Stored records
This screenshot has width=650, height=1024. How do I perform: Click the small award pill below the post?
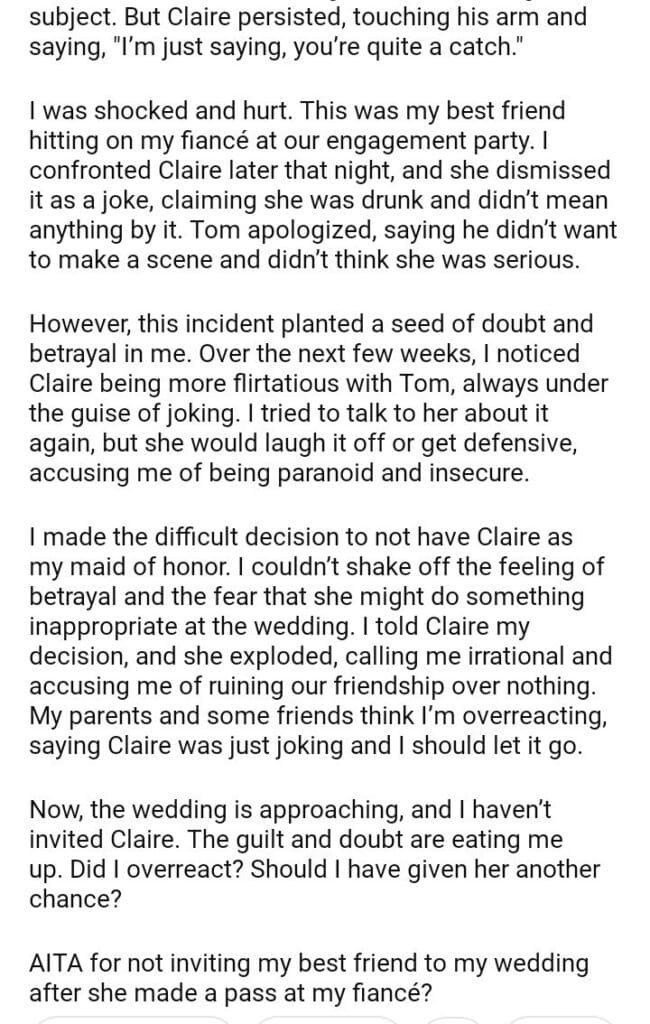pos(452,1019)
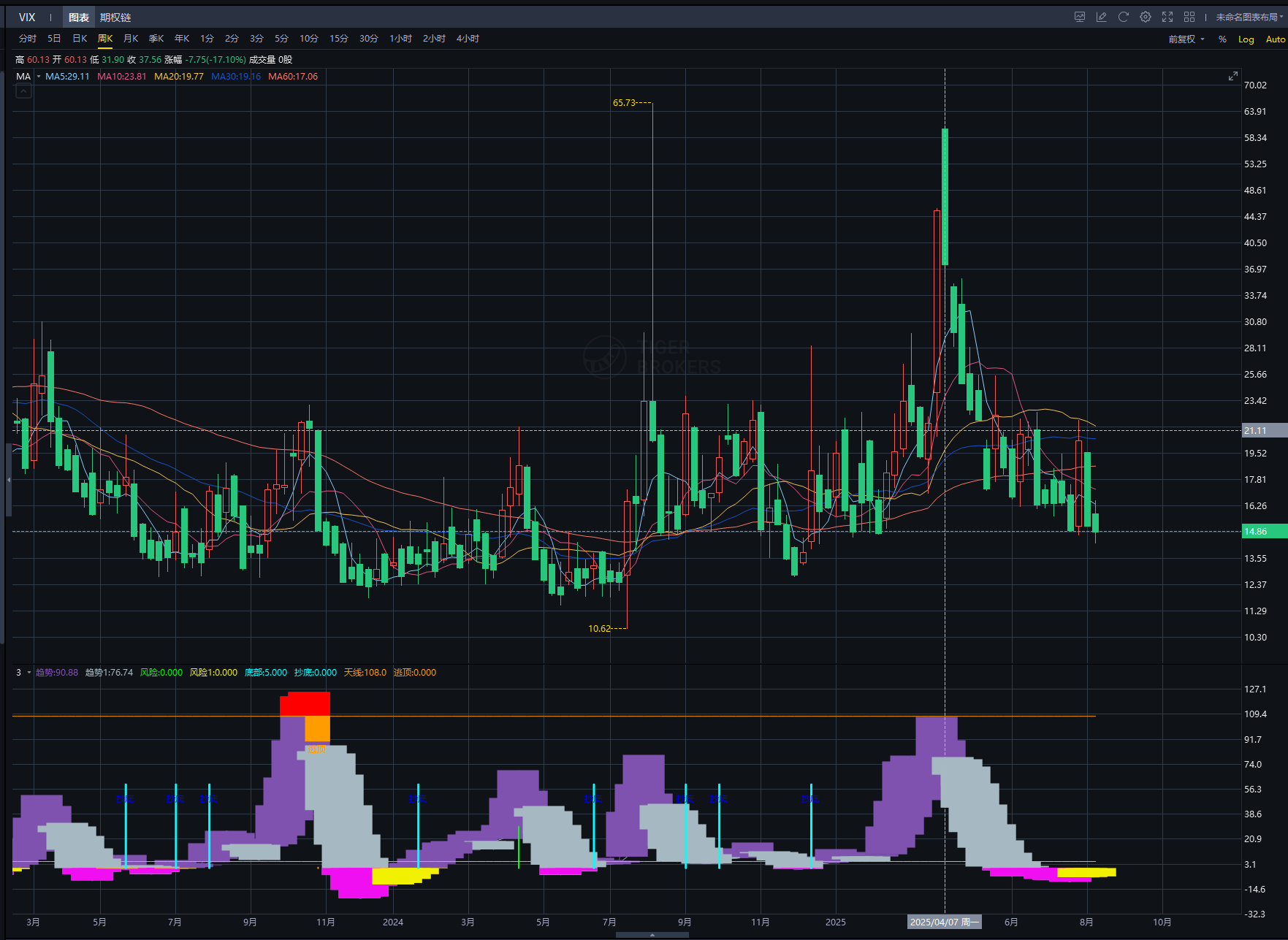Enter fullscreen with the four-arrow icon
Image resolution: width=1288 pixels, height=940 pixels.
coord(1167,17)
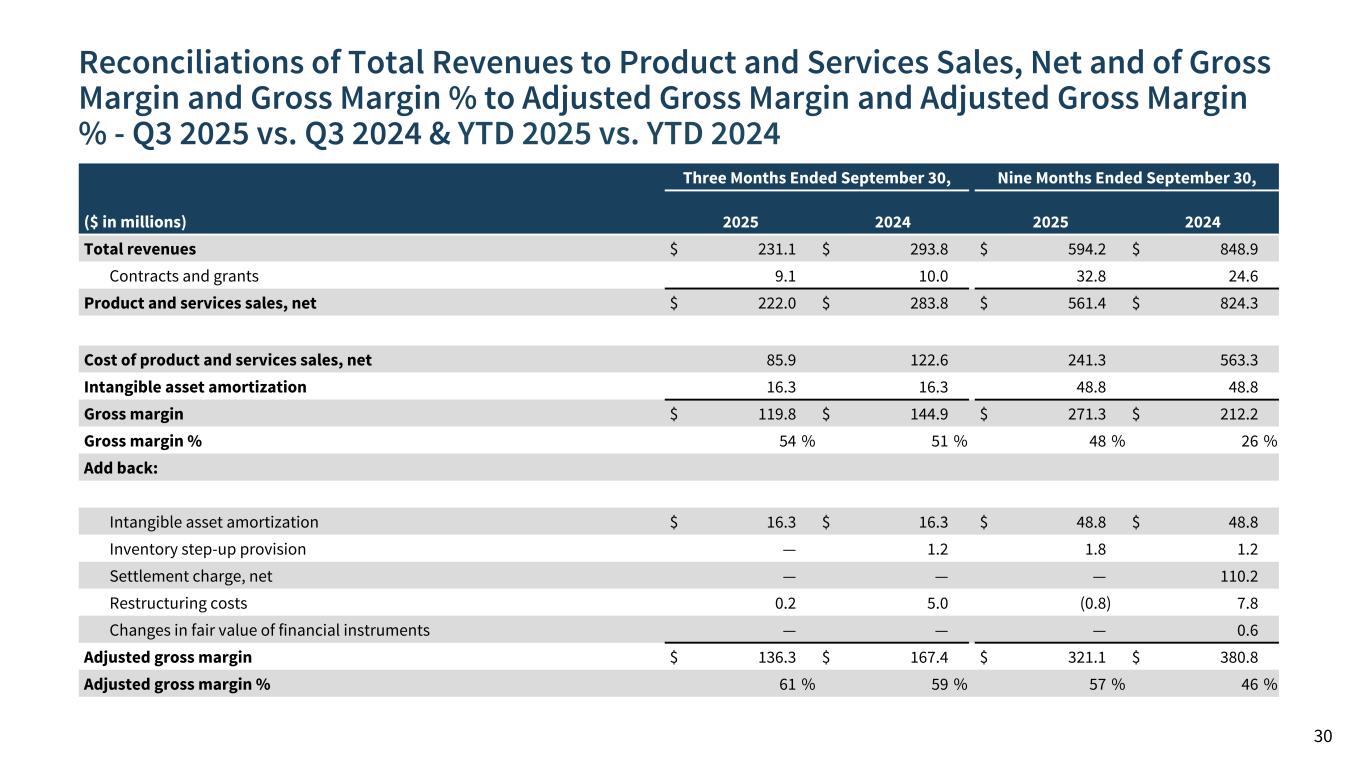This screenshot has width=1365, height=768.
Task: Select the 563.3 cost of sales value
Action: point(1239,359)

### Required action:
Write out all the entries precisely as given, omitting each image.

### Output of the task:
This screenshot has width=650, height=1024. How do I perform: Click the small award pill below the post?
pos(452,1019)
Enter fullscreen with the four-arrow icon
Image resolution: width=1288 pixels, height=940 pixels.
coord(1167,17)
This screenshot has width=1365, height=768.
Task: Select the 563.3 cost of sales value
Action: point(1239,359)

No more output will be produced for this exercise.